» **Your objective**
Two lines below mark the span: the one containing "art pesca Piquet" and the one containing "Politique de confidentialité (1153, 1628)". Set down both, plus every line between, exactly as they stand, and nothing else.

» **Extracted records**
┌──

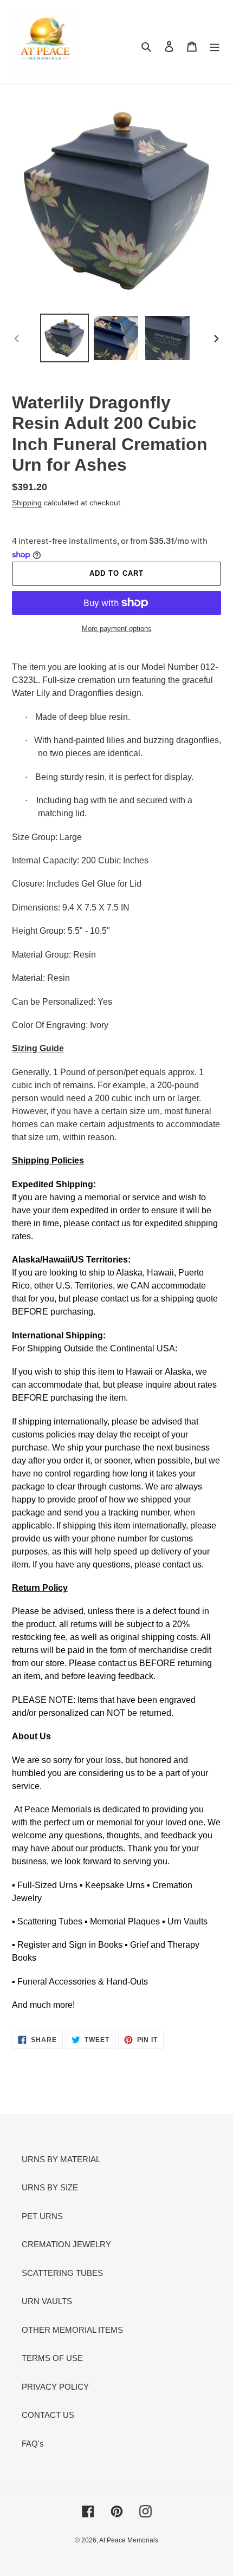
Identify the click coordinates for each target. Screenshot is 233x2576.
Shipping (27, 502)
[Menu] (214, 46)
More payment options (117, 629)
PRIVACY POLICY (55, 2386)
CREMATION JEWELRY (66, 2244)
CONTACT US (48, 2414)
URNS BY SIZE (50, 2187)
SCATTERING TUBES (62, 2273)
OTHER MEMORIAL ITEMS (72, 2329)
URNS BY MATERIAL (61, 2159)
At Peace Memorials (128, 2540)
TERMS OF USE (52, 2358)
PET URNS (42, 2216)
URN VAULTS (47, 2301)
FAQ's (33, 2443)
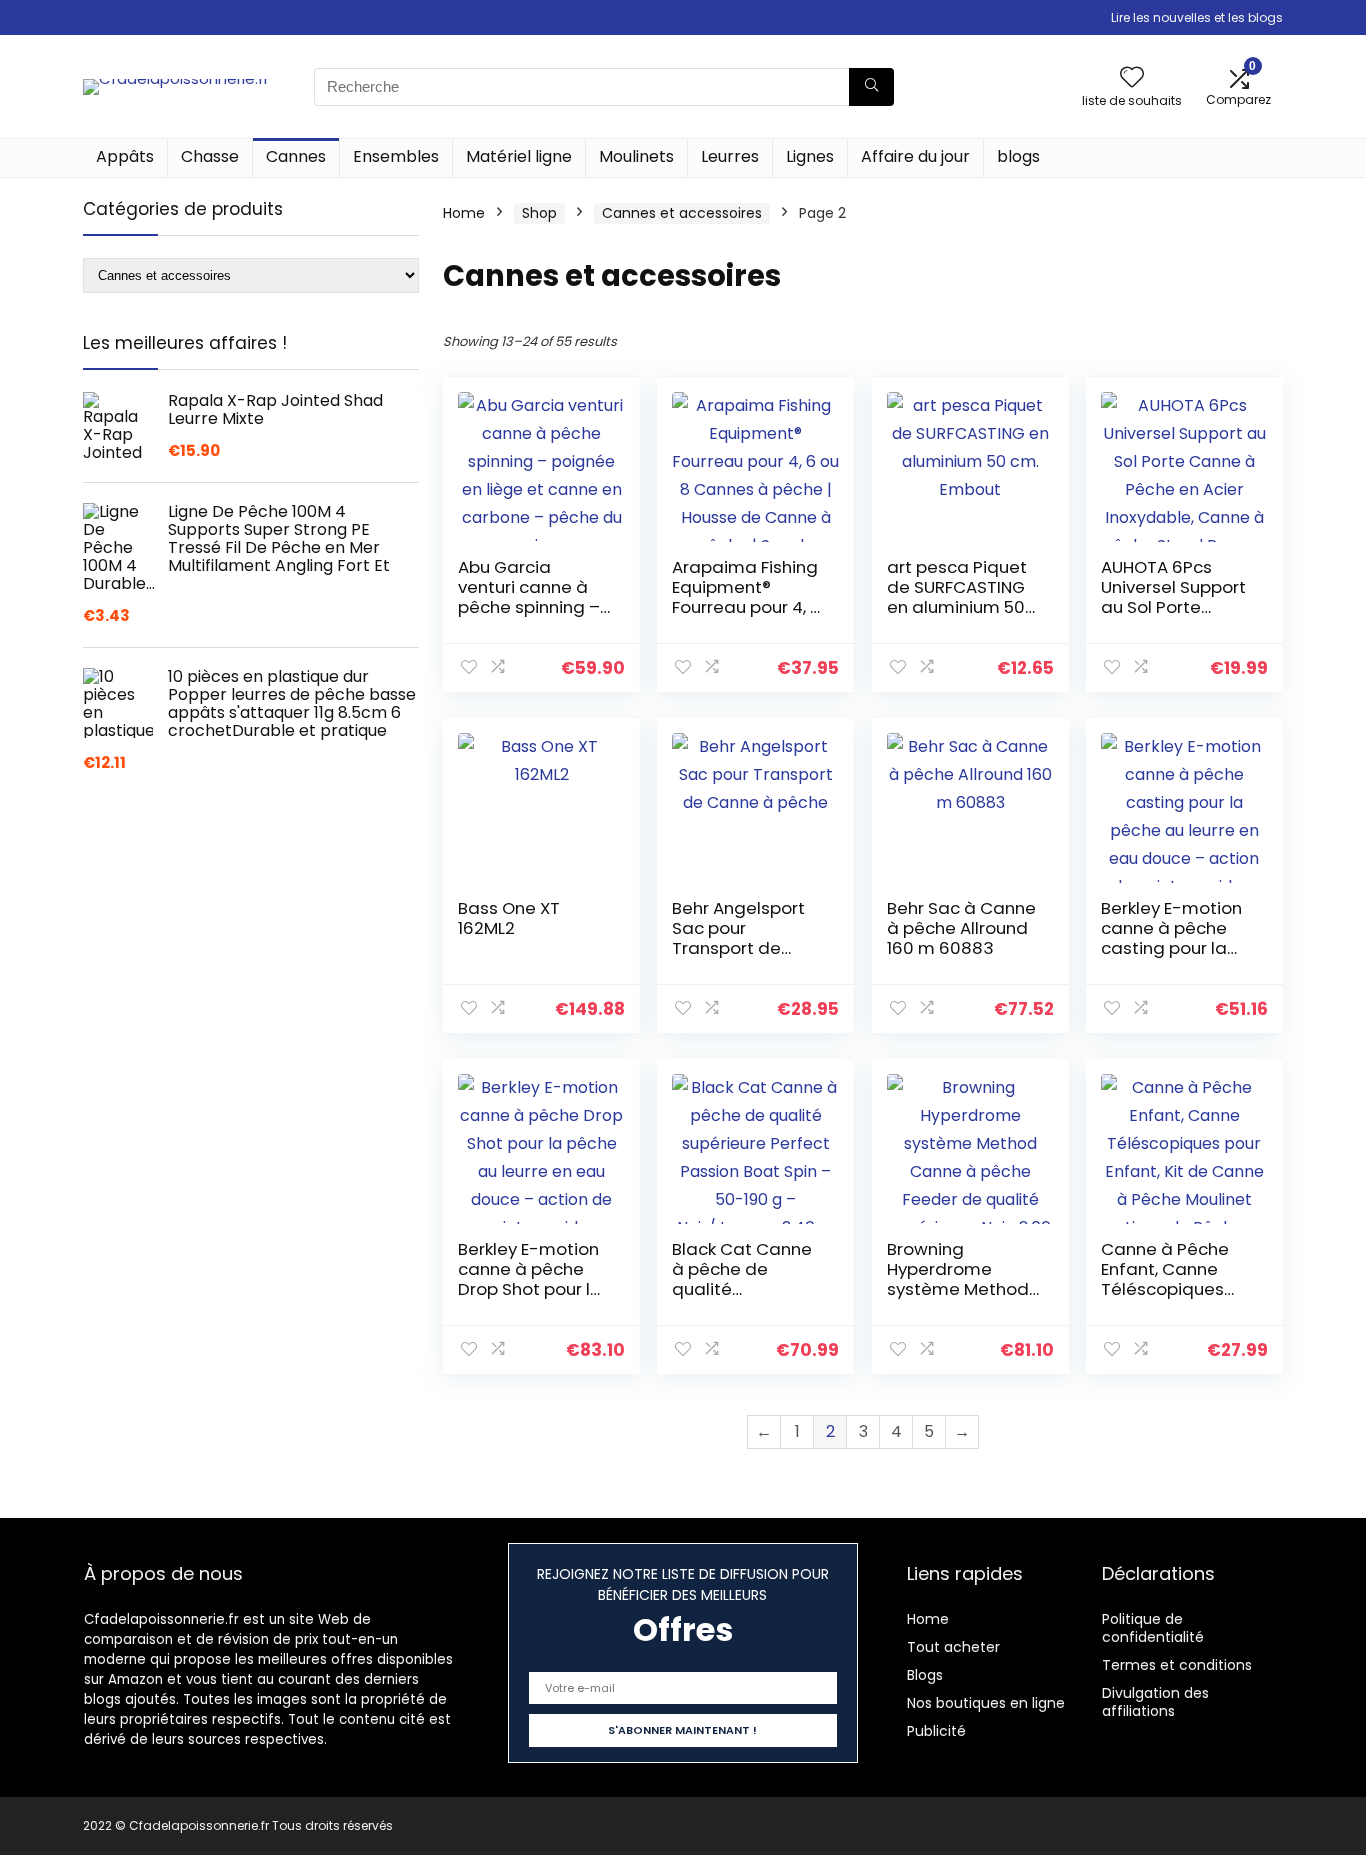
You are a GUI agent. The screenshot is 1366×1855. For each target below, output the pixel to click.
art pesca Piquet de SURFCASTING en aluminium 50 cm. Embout (957, 597)
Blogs (925, 1675)
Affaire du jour (915, 156)
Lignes (810, 156)
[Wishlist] (1132, 78)
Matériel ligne (519, 156)
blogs (1018, 156)
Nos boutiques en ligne (986, 1703)
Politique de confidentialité (1153, 1628)
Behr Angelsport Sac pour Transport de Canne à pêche (738, 938)
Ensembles (396, 156)
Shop (539, 213)
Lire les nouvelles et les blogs (1197, 17)
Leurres (730, 156)
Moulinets (636, 156)
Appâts (125, 156)
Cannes (296, 156)
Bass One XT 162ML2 (509, 918)
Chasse (210, 156)
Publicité (936, 1731)
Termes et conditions (1177, 1665)
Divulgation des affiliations (1155, 1702)
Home (464, 213)
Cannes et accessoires (682, 213)
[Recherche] (871, 87)
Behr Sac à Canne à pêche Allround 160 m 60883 (961, 928)
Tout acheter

└──

» **Written solution**
art pesca Piquet de SURFCASTING en aluminium 50 cm. Embout (957, 597)
Blogs (925, 1675)
Affaire du jour (915, 156)
Lignes (810, 156)
[Wishlist] (1132, 78)
Matériel ligne (519, 156)
blogs (1018, 156)
Nos boutiques en ligne (986, 1703)
Politique de confidentialité (1153, 1628)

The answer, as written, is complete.